BA’s Best: Bread Pudding
So many options with this dish! It’s like a choose-your-own-adventure story. So let’s talk, let’s just talk, about your choices here:
· You can stir a bunch of delicious options into the pudding – such as chocolate chunks or coconut shavings – or you can leave it be (as given below) and savour the already-delicious combination of vanilla, orange, and almonds. If you opt for an add-in variation, obviously stir some of the added ingredient into the actual puddings, but also tinker around with the dairy (e.g. by adding some cocoa powder to the milk for chocolate, or subbing coconut milk for the heavy cream in the coconut variation). The cinnamon, orange, and almonds are also all totally negotiable when using add-ins; consider if those flavours work with your variation and feel free to tweak them if they don’t.
· The type of dish you use will dictate your texture results. A larger, shallower dish gives you more crunchy, golden surface area while a smaller, deeper dish will yield more creamy, custardy bites.

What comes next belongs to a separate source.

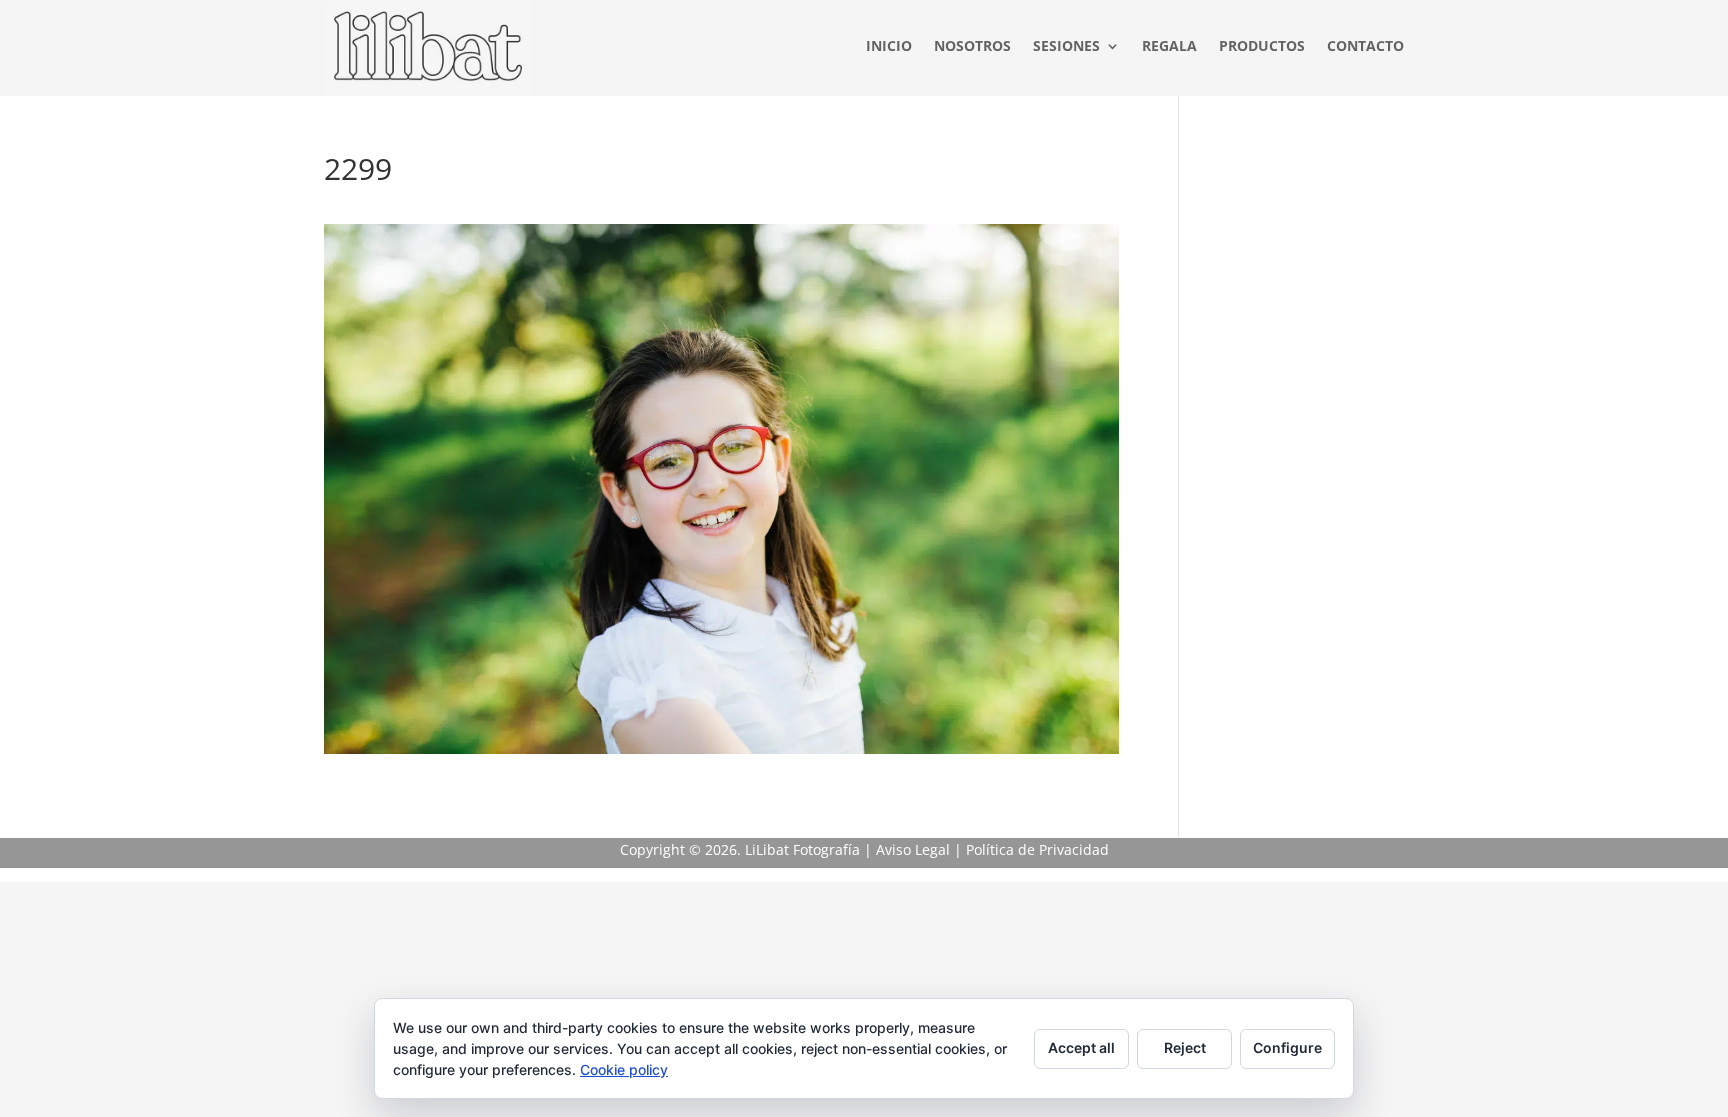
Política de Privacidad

I think I prefer the latter option, but the former actually dishes up prettier, so if that matters to you, take it into account.
· Consider a sauce, even if it’s just scoops of ice cream that then melt a bit over the still-warm pudding, or soft blobs of sweetened whipped cream. You could also go all out and make something like a crème anglaise if you felt like being terribly accomplished and show-offy.
Also, a final word: don’t burn the milk! There will come a point in the instructions where you are implored to watch the milk so carefully and you must heed the warning! Don’t be a dummy and think you have time to re-arrange all the plants in the house! You don’t! The milk will boil over onto your stupid glass-top stove, which is such a stupid garbage stove, I hate those stoves.
So…mind the milk.
BA’s Best: Bread Pudding
Taken from BA’s Best arsenal, with the most minor of tweaks here and there
Serves
Ingredients:
1 loaf challah or brioche bread, torn into ~2 inch pieces (~8 cups’ worth)
1 cinnamon stick
½ vanilla bean, split lengthwise
1 ½ cups heavy (whipping) cream
1 ½ cups whole milk
1/3 cup white sugar
¼ tsp kosher salt
1 3-inch strip of orange peel
¼ cup (½ stick) unsalted butter, melted & divided + more for greasing pan
1 large egg
2 large egg yolks
2 tbsp raw sugar (or brown sugar)
¼ cup sliced almonds
Finely grated orange zest, to garnish
Toppings or add-ins as desired
Directions:
Preheat the oven to 300 degrees F and arrange a rack in the centre. Grease your chosen baking dish with butter and set aside. Spread the torn bread on a rimmed baking sheet and bake, tossing halfway through and monitoring to ensure it does not burn, for ~25-30 minutes or until very dry and slightly toasted. Let cool then transfer to a large, deep bowl. Meanwhile, heat the cinnamon, vanilla bean, cream, milk, white sugar, and salt in a medium saucepan over medium-high. As soon as the mixture starts to boil (watch it SO carefully), remove it from the heat. Whisk in the orange peel and 2 tbsp butter, then let it all steep (with a lid on) for 30 minutes. Pluck out and discard the cinnamon stick, vanilla bean, and orange peel. Pour the steeped milk into a blender and add the egg and yolks; blend on low and gradually increase the speed to high, until the mixture is light and foamy, ~30 seconds. Pour the eggy mixture over the dried bread pieces and toss to coat well. Cover tightly with plastic wrap and chill for at least 3 hours and up to 12.
Brush the remaining 2 tbsp melted butter over the soaked bread. Sprinkle with raw sugar and top with almonds. Bake until the pudding is lightly golden, puffed, and bubbling, ~30-40 minutes. Let cool for ~1 hour before serving in whatever goddamn way you wish to serve it.